White Papers
Dell HPC NFS Storage Solution High Availability (NSS-HA) Configurations with Dell PowerEdge 12th
Generation Servers
8
2) Fencing – In the HA cluster, once a node notices that the other node has failed, it fences (reboot)
the failed node using a fence device. This is to make sure that only one server accesses the data at
any point to protect data integrity. In NSS-HA, a node can fence the other using the Dell iDRAC or
an APC PDU. The fence devices and corresponding fence commands are configured as part of the
HA cluster configuration process. In this case, NFS server 2 fences NFS server 1.
3) Service failover – In the HA cluster, only after a node successfully fences the other can the service
failover process start. Failover means that the HA service running previously on the failed server is
transferred to the healthy one. In this case, once NFS server 2 has successfully fenced server 1, the
HA service is transferred to and started on NFS server 2.
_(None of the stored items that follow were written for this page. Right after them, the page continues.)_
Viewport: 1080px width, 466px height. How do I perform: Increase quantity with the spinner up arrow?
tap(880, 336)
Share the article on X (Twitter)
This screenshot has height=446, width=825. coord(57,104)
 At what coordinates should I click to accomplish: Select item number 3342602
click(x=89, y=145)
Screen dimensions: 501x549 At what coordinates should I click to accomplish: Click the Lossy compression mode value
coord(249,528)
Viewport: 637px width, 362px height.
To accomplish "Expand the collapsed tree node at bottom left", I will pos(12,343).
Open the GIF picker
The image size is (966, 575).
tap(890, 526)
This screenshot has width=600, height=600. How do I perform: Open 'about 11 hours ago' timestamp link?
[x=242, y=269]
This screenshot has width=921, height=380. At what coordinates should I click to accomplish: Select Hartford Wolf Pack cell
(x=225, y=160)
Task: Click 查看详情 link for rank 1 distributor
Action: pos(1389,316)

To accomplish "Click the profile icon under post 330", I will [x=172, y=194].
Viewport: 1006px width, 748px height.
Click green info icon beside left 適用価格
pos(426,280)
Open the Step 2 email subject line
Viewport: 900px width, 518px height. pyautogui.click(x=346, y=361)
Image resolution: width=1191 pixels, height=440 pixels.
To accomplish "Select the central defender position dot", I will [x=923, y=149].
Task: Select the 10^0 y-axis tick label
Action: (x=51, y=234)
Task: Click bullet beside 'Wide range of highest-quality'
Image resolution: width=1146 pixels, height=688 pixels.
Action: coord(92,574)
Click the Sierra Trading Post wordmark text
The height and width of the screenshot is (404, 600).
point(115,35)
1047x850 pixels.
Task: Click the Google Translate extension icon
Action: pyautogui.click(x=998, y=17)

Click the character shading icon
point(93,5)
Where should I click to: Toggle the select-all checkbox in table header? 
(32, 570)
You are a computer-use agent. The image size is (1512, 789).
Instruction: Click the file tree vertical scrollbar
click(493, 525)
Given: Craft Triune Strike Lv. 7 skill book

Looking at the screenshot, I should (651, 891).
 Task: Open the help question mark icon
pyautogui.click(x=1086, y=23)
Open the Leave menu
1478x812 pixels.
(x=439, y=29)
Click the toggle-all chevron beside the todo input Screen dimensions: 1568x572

A failure scenario in NSS-HA Figure 2.
From the perspective of the HA cluster, degradation in performance occurs during the actual HA
failover process. But the failover is transparent to the cluster as far as possible and user applications
continue to function and access data as before.
The HA service is defined and configured in the cluster configuration process. In the NSS-HA, NFS
export, the service IP on which the compute nodes access the NFS server, and logical volume manager
(LVM) are configured as a HA service.
2.2. NSS-HA offerings from Dell
The current Dell NSS-HA solution continues the evolutionary growth of the Dell NFS Storage Solution HA
family, the NSS-HA. The first NSS-HA solution for HPC from Dell used the Dell PowerEdge R710 servers,
the Dell PowerVault MD3200 RAID array and the Dell PowerVault MD1200 expansion chassis. At the
time, 2-TB drives provided the best value in terms of capacity for each dollar. The second version of
NSS-HA used the same Dell PowerEdge R710 servers, but integrated 3-TB hard drives for improved
capacity and broke the 100-TB supported capacity limit for Red Hat-based scalable file system.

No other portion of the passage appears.